Quatre petits effets, empilés sur un seul instant
Rien de ce qui a corrigé cela n'était compliqué pris isolément. Ce qui comptait, c'était de faire tomber les quatre exactement au même instant, l'image où le coup est enregistré :
- Arrêt sur impact. Tout le jeu se fige une fraction de seconde au contact. On croirait que cela ferait saccadé ; en réalité, cela se lit comme du poids, la même astuce que les jeux de combat utilisent depuis des décennies.
- Projection. L'ennemi ne disparaît pas, il part vers l'arrière et vers le haut avec une vraie vitesse, tourne en vol et rétrécit sur le temps qu'il lui reste en l'air au lieu de s'effacer d'un coup.
- Coup et secousse de caméra. Une brève secousse sèche de caméra à chaque coup réussi, assez petite pour ne pas désorienter en plein combat mais assez présente pour que vos yeux enregistrent l'impact même en vision périphérique.
- Une gerbe de particules. Une poignée rapide d'éclats lumineux au point de contact, disparus en une demi-seconde. Peu coûteux à afficher, et faisant une part étonnante du travail pour vendre l'idée qu'« il s'est passé quelque chose ici ».

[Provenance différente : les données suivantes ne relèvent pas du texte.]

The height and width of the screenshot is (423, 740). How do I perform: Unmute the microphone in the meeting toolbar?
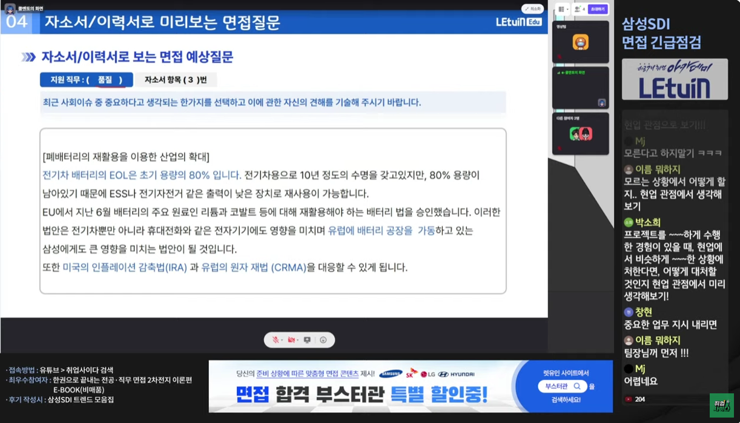(x=275, y=340)
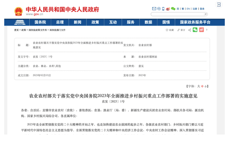
Task: Click the 登录 login link
Action: [202, 9]
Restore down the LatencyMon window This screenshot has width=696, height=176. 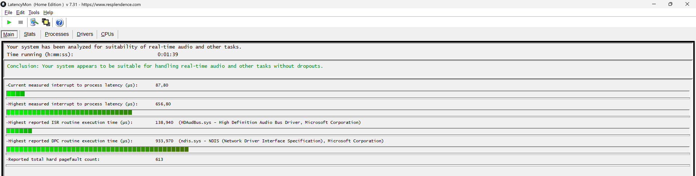click(670, 4)
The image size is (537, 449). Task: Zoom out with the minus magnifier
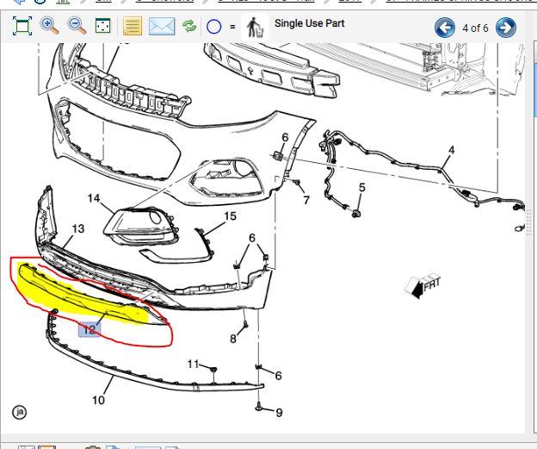(x=77, y=27)
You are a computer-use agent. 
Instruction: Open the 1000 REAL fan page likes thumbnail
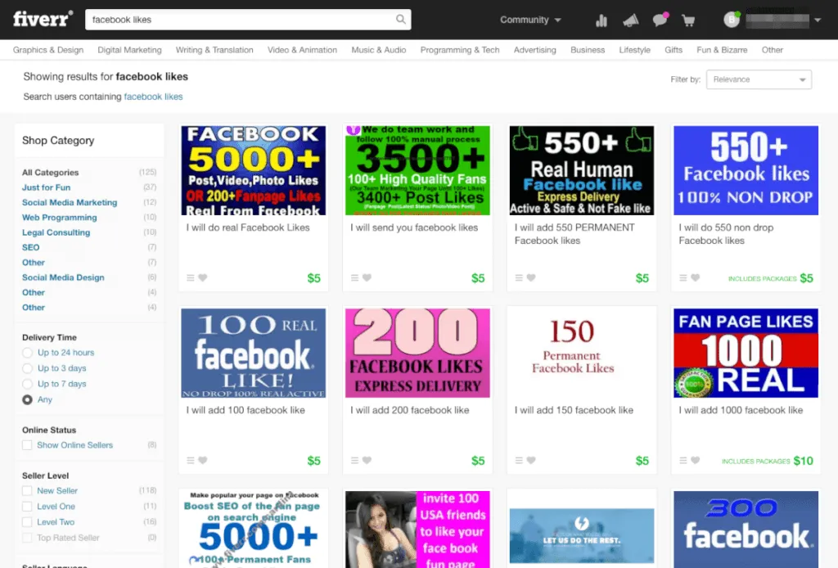click(x=746, y=353)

Les mêmes quatre effets, pour le coup que vous n'avez pas placé
Une version précoce du jeu avait un second bug, plus discret, qui mérite d'être mentionné : un ennemi qui franchissait la ligne impunément restait ensuite planté là, à mi-foulée, pour toujours. Il s'avère que le code de percée mettait l'ennemi en état « mourant » sans jamais lui dire combien de temps mourir devait durer, si bien que le nettoyage se comparait à une valeur jamais définie et ne se déclenchait jamais. L'ennemi n'était pas conçu pour se figer sur place, il n'avait simplement nulle part où aller. Le vrai correctif a réutilisé la même physique de projection et d'effacement qu'un coup réussi, simplement dirigée vers l'avant plutôt que vers l'arrière, puisqu'une percée, c'est l'ennemi qui force le passage et non qui se fait éjecter. Encaisser un coup et forcer la ligne devaient tous deux se résoudre en un vrai moment physique, sinon ni l'un ni l'autre ne semblait compter.